En julio de 1942, Nazrul participa de sus actividades de costumbre. Los testimonios de la época, sin embargo, señalan que por algún tiempo, ha mostrado un cambio en su modo de ser, una introspección que, combinada con agitación y sopor, se acentuaba paulatinamente sin


aparente explicación. En julio, al momento de participar en una emisión radial, el poeta se ve afectado de los primeros síntomas de un mal que no tendrá jamás un diagnóstico certero. Durante los meses siguientes, gradualmente, asumirá un estado totalmente ajeno a la personalidad exteriorizada hasta entonces. En vano su familia y algunos de sus amigos buscarán revertir ese proceso. Por los siguientes treinta y cuatro años, Nazrul existirá en el plano físico, mientras que en aquel intelectual su silencio será absoluto. Ese destino, incomprensible y definitivo, trae a la mente desventuras similares, particularmente aquella del poeta francés Valery Larbaud. Larbaud, víctima de un accidente cerebro vascular, perderá la capacidad de expresarse durante los últimos veinte años de su vida. En una de las etapas de ese terrible período, repetirá automática e insistentemente una frase poco común entre los afectados por esa condición: “Adieu, les choses d’ici bas.” (“Adiós, las cosas de éste mundo.”) ¿Experimentó Nazrul similar angustia a la que esas palabras dejan entrever? Imposible saberlo, a pesar de las muchas conjeturas que pueden avanzarse al respecto. Lo único innegable es que el adalid de la autodeterminación del subcontinente jamás pudo apreciar la culminación del gran esfuerzo nacional plasmado en la independencia obtenida en 1947. Le fue dado, sin embargo, sustraerse al conocimiento de la masiva tragedia humana suscitada por la Partición del subcontinente, evento que le habría causado sin duda inmenso dolor. Ignoró además el gesto filial con el que Bangladesh, un estado del que jamás tuvo noticia, lo acogió en 1972, poco después de su independencia: invitado, junto con su familia, a vivir en Dacca, se le otorgó la nacionalidad y se le declaró Poeta Nacional.
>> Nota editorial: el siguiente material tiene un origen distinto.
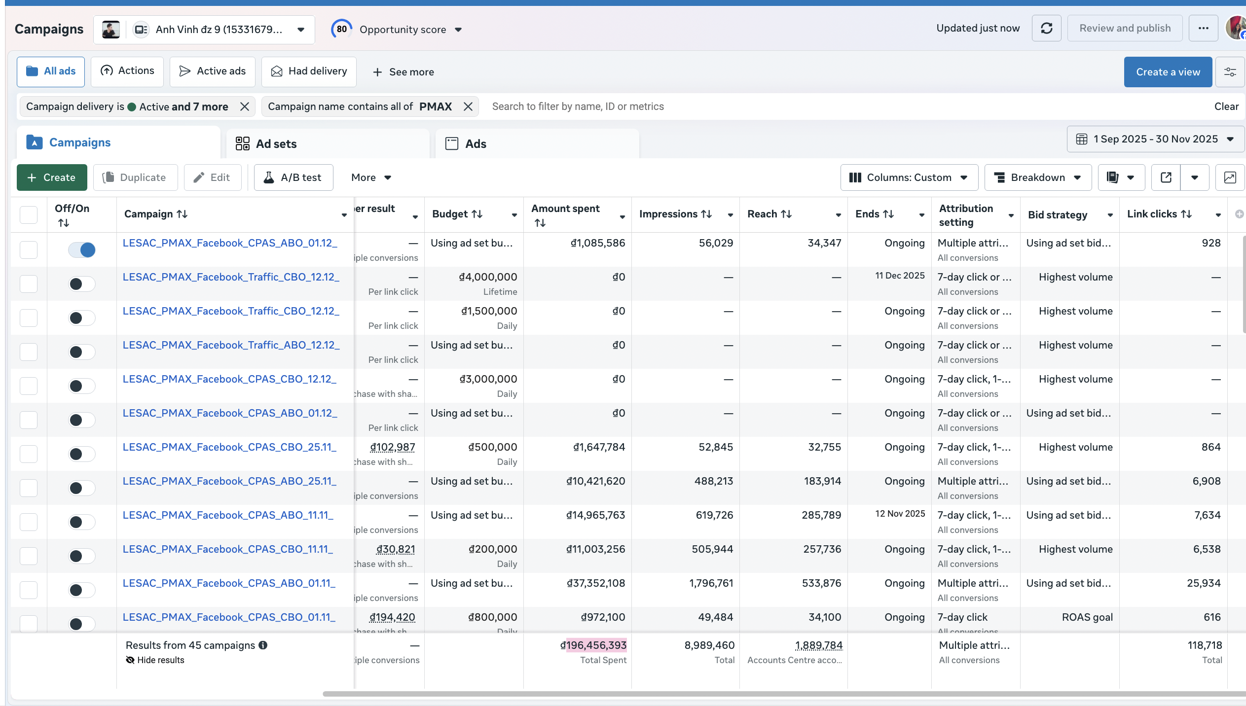This screenshot has height=706, width=1246.
Task: Switch to the Ad sets tab
Action: point(276,144)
Sus restos descansan en los predios de la Universidad de Dacca. Es un lugar eminentemente apropiado. Parafraseando lo escrito por el humanista Willibald Pirckheimer sobre Durero, se encuentra allí, entre la juventud, aquello que de mortal tuvo Nazrul. Su legado inmortal le pertenece al mundo. Él mismo lo resumió con honda sinceridad en su carta a Ibrahim Khan: Sin importar lo dolorosa que sea mi vida, voy a contribuir con cánticos de alegría y tristeza, voy a distribuirme entre los demás, voy a sobrevivir entre todos aquellos que estén vivos. Esta es mi promesa, esta es mi devoción, esta es mi austeridad.